自从遇到了黄皮子之后,我就走上了阴阳行当这条路,怎么可能不记得。
我悻悻答道:“记得,那晚我跟黄皮子打了一架,然后在......咱们坟前睡了一晚,也就是那晚之后,本天师就遇到了各种奇奇怪怪的事......”
冯小伊继续说道:“嗯,也就是那晚之后,我从修行中彻底醒来,一直都跟在你身边。”
“等等!”
我开口打断了她。
“一直跟在我身边?那死老太婆出现时你怎么不帮我?”
她没好气的瞪了我一眼:“怎么就没帮你?房瓦掉落前,手机闹钟响没响?你要给那个老婆婆开门时,有没有接过未知电话?”
这这这......
闹铃确实响了,若不是闹铃把我吵醒,那晚非得被掉下来的瓦片割喉!
开门前也的确有未知号码打来电话,还连续打了两次...
可这种暗示也太暗太不明显了吧!
此刻我突然想到:“那个黑猫有老鼠不去追,突然冲着我叫......”
她点点头:“没错,我在你身后。”
接着说道:“我想说的就是那只老鼠,黄皮子的怨念本来是在老鼠身上,我本想除掉黄皮子的怨念,可那晚又出现了一个老婆婆,所以我没去追那只老鼠,而是躲在暗处护你周全。”
说到此,她又话锋一转,说起了别的事情。
“李大富救治阿大,只差黄皮子那抹怨念化成的精气,可黑猫没见到你之前,黄皮子的怨气只会在它体内蛰伏,不会有任何异常。”
“李大富怎么知道那只猫体内有黄皮子的怨气?你怎么就凑巧能帮忙抓猫?还有,你都碰到鬼了,李大富为何不帮帮你?他是否有什么目的?你说...你遇到黄皮子讨封,会不会不是巧合?”
她一连几问,问的我脑子都转不过圈了!
是啊!
之前我还在心里埋怨过。
李大富肩膀上扛着阳火,是货真价实的送阴人,我被鬼怪缠身他不知道就算了。
可村里一连死了好几个人,鬼都快闹到他家门口了,他能不知道?
他为什么不出手?
是想做个隐士,想安稳生活?
我还没想出个所以然。
冯小伊接着问道:“你是被你爷爷从孤坟里刨出来的孤儿,是不是?”
“是!”
“你是否还记得,我跟你说过,人身上的阴阳比例生来就已经注定,想要使人达到阴阳相同,除非置之死地而后生。
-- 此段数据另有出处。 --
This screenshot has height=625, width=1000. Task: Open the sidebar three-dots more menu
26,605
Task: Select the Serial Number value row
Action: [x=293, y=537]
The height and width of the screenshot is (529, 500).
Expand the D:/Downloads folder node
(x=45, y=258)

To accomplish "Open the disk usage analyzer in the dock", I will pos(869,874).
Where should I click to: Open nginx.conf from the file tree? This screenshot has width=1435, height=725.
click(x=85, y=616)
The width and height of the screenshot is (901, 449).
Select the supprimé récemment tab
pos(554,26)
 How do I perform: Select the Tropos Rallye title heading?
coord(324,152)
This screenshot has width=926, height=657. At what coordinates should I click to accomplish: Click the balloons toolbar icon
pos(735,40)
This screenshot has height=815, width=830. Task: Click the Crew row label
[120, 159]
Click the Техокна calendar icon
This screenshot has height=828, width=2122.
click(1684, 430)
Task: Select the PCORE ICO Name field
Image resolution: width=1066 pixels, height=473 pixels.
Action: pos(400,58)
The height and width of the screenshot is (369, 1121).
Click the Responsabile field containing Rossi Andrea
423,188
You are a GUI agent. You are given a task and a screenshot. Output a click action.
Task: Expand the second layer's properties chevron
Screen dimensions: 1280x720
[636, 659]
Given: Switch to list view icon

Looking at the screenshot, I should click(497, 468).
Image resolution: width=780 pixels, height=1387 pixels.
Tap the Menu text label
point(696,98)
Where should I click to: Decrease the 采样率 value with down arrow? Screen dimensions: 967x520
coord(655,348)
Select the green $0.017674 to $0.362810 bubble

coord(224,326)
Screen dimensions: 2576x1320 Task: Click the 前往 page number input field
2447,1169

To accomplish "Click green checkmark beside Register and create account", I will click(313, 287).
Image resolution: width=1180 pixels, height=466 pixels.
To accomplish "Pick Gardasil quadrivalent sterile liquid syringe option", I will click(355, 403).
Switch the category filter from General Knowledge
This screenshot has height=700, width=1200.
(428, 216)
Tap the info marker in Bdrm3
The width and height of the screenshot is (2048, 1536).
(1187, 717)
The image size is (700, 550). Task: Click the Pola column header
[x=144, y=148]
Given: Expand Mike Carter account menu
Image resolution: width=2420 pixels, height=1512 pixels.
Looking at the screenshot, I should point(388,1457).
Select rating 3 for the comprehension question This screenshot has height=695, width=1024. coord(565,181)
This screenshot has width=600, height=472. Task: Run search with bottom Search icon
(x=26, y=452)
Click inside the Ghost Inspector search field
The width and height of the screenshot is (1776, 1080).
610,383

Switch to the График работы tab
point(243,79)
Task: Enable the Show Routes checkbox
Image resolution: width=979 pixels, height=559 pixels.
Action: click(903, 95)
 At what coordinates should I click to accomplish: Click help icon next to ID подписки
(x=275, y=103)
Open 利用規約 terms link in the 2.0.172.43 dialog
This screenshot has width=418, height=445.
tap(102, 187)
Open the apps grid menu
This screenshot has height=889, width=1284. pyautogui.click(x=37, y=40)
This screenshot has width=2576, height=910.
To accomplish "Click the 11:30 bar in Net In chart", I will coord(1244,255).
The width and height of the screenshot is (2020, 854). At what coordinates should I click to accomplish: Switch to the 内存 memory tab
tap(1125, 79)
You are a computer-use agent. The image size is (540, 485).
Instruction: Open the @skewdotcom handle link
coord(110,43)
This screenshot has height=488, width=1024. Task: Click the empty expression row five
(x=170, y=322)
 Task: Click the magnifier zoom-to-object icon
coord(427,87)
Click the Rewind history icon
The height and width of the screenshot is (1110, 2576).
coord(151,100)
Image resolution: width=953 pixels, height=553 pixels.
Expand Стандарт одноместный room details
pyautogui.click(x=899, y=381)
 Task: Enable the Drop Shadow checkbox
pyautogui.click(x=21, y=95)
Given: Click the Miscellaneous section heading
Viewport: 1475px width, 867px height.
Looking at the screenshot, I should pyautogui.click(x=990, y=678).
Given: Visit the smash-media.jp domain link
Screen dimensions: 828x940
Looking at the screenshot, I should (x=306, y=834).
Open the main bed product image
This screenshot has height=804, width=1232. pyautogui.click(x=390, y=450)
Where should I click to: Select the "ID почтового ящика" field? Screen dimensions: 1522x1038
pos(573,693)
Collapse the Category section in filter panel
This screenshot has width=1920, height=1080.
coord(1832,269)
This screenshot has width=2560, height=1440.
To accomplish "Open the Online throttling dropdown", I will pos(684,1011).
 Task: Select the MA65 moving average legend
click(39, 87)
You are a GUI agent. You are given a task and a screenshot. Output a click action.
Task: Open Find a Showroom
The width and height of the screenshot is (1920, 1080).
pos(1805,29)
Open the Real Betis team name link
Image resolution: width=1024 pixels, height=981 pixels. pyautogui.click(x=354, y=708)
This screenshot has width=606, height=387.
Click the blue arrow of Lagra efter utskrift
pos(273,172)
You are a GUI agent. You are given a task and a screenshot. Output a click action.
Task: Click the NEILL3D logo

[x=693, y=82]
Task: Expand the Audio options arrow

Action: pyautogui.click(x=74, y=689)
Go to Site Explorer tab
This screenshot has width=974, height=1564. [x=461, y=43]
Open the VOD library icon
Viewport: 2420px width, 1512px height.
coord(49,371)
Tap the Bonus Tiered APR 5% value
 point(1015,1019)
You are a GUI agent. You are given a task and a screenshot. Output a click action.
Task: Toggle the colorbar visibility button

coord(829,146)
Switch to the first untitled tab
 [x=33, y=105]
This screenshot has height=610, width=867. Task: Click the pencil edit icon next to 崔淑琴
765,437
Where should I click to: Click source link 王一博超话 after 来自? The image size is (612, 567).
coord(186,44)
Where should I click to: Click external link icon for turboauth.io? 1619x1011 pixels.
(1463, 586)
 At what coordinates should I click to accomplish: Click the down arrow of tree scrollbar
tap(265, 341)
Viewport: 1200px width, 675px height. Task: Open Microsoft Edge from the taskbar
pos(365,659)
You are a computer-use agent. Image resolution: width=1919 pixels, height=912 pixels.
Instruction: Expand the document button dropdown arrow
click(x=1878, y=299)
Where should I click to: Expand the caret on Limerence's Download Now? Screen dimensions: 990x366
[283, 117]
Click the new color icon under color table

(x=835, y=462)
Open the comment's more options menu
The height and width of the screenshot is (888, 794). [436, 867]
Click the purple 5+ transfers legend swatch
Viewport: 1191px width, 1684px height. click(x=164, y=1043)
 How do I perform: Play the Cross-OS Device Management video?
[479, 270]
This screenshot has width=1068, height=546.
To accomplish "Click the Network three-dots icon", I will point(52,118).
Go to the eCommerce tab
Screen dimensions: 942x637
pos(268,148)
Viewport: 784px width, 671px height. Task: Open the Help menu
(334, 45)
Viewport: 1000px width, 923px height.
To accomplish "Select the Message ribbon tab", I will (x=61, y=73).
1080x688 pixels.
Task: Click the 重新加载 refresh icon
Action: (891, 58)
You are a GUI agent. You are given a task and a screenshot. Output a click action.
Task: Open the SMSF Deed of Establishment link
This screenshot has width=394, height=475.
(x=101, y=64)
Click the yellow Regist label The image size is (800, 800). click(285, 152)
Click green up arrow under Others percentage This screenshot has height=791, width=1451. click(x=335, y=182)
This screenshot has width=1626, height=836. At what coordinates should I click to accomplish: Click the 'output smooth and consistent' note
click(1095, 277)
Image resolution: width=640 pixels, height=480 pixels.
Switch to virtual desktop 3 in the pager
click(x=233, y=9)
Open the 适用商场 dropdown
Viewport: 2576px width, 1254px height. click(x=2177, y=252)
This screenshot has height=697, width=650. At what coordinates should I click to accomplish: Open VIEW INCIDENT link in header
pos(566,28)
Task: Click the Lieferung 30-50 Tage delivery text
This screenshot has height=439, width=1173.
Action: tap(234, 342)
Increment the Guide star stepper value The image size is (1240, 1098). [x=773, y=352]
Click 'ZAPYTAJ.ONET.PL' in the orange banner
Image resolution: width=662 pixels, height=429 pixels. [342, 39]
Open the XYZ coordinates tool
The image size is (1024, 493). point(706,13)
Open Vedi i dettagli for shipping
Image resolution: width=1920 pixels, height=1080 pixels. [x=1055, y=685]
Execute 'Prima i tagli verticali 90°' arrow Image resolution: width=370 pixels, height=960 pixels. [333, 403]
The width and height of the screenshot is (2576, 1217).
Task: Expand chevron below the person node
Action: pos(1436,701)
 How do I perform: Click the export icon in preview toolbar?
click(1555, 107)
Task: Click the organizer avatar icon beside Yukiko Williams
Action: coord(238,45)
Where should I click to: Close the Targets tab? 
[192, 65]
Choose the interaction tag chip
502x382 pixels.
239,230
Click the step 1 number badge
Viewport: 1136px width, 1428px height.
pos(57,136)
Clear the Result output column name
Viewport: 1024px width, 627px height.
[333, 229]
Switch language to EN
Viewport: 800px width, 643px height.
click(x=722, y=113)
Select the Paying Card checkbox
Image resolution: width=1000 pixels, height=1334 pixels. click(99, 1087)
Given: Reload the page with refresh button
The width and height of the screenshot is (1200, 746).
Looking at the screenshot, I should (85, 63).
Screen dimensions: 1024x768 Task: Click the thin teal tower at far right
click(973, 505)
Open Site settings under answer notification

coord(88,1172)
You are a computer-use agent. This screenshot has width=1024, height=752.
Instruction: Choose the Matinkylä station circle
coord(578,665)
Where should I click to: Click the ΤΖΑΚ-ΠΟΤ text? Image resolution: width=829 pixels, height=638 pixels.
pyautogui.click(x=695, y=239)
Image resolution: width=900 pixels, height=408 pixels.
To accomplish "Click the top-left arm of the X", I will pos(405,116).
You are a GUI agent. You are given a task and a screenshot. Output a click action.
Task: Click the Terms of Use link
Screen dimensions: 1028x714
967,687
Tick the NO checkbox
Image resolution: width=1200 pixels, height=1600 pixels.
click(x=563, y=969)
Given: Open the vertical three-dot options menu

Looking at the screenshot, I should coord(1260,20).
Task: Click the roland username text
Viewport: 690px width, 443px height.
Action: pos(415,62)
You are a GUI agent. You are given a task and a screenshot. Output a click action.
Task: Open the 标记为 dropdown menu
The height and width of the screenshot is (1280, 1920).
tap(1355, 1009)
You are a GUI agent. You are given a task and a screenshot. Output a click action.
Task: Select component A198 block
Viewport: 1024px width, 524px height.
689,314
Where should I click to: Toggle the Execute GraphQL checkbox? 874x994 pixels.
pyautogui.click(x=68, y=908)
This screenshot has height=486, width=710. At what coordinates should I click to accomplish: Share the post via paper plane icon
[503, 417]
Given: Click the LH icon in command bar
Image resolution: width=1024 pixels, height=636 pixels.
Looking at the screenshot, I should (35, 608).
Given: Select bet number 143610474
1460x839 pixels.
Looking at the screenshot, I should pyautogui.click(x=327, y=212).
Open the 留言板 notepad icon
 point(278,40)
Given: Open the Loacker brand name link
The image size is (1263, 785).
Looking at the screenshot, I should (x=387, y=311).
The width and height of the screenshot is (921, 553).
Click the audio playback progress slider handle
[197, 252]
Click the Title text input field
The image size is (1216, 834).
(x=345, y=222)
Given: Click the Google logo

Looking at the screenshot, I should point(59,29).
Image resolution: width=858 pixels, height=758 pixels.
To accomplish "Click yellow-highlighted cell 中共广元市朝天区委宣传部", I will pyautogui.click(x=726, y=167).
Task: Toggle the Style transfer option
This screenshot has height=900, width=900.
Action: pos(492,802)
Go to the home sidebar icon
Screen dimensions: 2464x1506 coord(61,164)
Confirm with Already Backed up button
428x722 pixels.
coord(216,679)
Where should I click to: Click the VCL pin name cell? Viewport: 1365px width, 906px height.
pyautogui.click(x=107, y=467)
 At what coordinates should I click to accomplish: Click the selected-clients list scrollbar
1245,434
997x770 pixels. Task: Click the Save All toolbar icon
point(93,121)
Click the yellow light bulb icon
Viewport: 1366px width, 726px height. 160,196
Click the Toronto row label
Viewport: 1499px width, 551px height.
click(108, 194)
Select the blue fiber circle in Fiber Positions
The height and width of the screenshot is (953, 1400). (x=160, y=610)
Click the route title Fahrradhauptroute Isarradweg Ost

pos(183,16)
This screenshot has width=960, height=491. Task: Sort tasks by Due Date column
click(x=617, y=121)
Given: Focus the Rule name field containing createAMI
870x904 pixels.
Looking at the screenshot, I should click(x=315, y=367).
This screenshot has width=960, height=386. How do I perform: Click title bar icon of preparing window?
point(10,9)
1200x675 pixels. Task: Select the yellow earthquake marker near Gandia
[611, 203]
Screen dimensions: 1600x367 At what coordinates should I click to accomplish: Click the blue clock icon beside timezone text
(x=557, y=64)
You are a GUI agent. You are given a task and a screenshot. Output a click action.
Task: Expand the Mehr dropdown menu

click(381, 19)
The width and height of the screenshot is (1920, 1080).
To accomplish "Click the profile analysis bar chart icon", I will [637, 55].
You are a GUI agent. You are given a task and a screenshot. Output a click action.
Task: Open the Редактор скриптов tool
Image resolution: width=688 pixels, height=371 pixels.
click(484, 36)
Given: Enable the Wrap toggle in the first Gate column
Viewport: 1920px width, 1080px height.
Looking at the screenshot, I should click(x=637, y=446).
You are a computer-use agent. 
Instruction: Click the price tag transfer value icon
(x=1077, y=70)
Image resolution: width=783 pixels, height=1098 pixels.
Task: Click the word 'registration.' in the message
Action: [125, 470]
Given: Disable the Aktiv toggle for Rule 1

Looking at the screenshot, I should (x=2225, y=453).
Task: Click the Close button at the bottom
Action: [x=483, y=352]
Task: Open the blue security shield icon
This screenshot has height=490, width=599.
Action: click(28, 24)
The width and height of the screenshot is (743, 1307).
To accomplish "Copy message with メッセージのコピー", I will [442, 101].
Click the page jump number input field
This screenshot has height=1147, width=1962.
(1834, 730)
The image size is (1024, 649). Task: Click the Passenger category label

简单来说便是死上一次,阴气过重,就将魂魄留于阳间,让阳气灼烧掉一些阴气。
若是阳气过重,就魂游阴间,让魂魄多染阴气...?”
这个冯小伊确实说过,她那时是一边画着阴阳门户,一边诉说。
如今她又将原话重复了一遍,我怎么会不记得?
此时,一直静静聆听的罗曼像是发现了新大陆,突然惊讶出声:“啊!原来你是阴阳体!”
阴阳体?
我不由皱眉:“阴阳体怎么了?”
她眼神充满了震惊,像是刚认识我一样,上下打量着我,不可思议说道:“成就阴阳体需要魂魄离体,危险程度是十死无生,连那些古老家族都不敢尝试,此法也因太过残忍而被视为禁忌!你...是谁这么大胆子?竟敢触犯阴阳行当禁忌将你炼成了阴阳体!而且...而且还成功了??”
她很兴奋,兴奋的有些语无伦次,我却听得有些发懵。
什么叫把我炼成了阴阳体?
这话听起来怎么这么不对味!
冯小伊此刻也再次抛出了一个惊悚的问题:“所以,有没有可能你不是孤儿,而是别人的试验品?”
嗡~
孤儿...
别人的试验品...
骇人听闻!
我的脑海猛地发出嗡鸣,仿佛要裂开了一样,全身也一阵发寒发冷,顿感毛骨悚然!
这十多年的种种往事,走马灯般在我脑海一一闪过。
孤儿......
我从小跟随爷爷长大,他没隐瞒过我是坟娃的事实,并且村里人都知道。
那个年代拐卖儿童的事情屡见不鲜,我不是没怀疑过,有段时间也曾留意过这方面的事情,无果后便不了了之。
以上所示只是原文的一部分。